I adore the other inhabitants of the woods. There is the snarky caterpillar, Soks, whose sass made me laugh out loud. You’ve got the emo bird Kaz, whose self-doubts about their art spoke to me. There are insightful moments, as well as messages around failure, creating, and connecting. The community of Mail Time reflects the love of those who made it.
A Small Team With a Big Heart
When I rolled credits on Mail Time after about five hours, I was surprised at how few names were listed. Mail Time is a delightful feat made by a shockingly small group of people, helmed by solo developer Kela van der Deijl in the Netherlands. A duo did all of the dialogue (of which there’s a lot) in a game about sending mail and meddling in the personal lives of one’s neighbors. One person made all the music! The game was funded via Kickstarter and produced on a budget of less than $50,000 USD.
Mail Time quietly affirms that mail, like love, is for everyone.
Despite that impressive feat, I found myself wanting just a bit more content. For instance, there are three rabbit children in the forest, but only two of them provide side quests.
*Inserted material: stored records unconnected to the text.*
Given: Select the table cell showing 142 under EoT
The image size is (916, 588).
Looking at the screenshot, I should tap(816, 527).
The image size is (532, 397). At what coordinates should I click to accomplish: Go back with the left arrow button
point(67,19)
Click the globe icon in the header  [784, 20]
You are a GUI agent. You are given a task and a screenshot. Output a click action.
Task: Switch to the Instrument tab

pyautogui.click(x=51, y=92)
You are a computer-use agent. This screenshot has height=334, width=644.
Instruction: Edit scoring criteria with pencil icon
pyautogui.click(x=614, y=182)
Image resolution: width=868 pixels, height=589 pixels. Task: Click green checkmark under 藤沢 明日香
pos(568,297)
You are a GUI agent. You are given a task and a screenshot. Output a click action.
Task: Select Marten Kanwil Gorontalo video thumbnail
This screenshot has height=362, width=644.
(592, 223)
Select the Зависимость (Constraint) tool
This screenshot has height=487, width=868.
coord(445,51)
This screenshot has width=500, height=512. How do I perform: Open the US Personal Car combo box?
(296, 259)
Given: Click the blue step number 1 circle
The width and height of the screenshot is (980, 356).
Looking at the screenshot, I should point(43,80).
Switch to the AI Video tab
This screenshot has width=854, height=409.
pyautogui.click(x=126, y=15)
There’s a little bee that follows you around, but it’s never explained why. But, I’m greedy; I just want more of the things I enjoy.
It‘s easy to love Mail Time, perhaps because it’s clear that the people who made it do as well. I wish a heartfelt congratulations to everyone who worked on Mail Time; you made something beautiful.
Ladybugs and Bug Bugs
Given the small team and limited budget, it’s not surprising that there are a few hiccups. I played Mail Time within a week of its Nintendo Switch release, and I encountered a few bugs. Nothing game-breaking, but one mushroom was entirely missing, and as you can tell by now, I really wanted to get Toph all the mushrooms.
Yet, these problems are small. After rolling credits, I joined the Mail Time Discord to report my missing mushroom. I found a dedicated fanbase. When the game originally launched for PC and Mac in April 2023, it was riddled with glitches that were patched in the following weeks. However, the Discord was filled with positivity. One user wrote in May, “Finished my playthrough! Lots of bugs but that just means I’ll have an excuse to play it again after the patches!”
I can forgive the shortcomings and the bugs because it’s clear just how much work was accomplished by such passionate people. The community seems to echo my sentiment.
Final Thoughts: Is Mail Time worth playing?
Mail Time is one of the sweetest and most comforting experiences I’ve had in a long time. I intentionally chose the word “experience” because it’s cozily consuming in the best way possible. If you’re looking to self-soothe with a video game, look no further. Mail Time is available on a variety of platforms but plays especially well on the Nintendo Switch (MRSP $19.99).
The community of Mail Time reflects the love of those who made it.
Despite its relatively short five-hour runtime, Mail Time doesn’t feel small. It’s a great example of quality over quantity. If you are remotely interested in cute forest animals and/or the mail, you’ll want to add Mail Time to your gaming route.
Mail Time, developed by Appelmoes Games and published by Freedom Games, was released on April 27, 2023, for PC and Mac, and on October 19, 2023, for Nintendo Switch, PlayStation 4, and PlayStation 5.
Disclaimer: The publisher provided this site with a review code.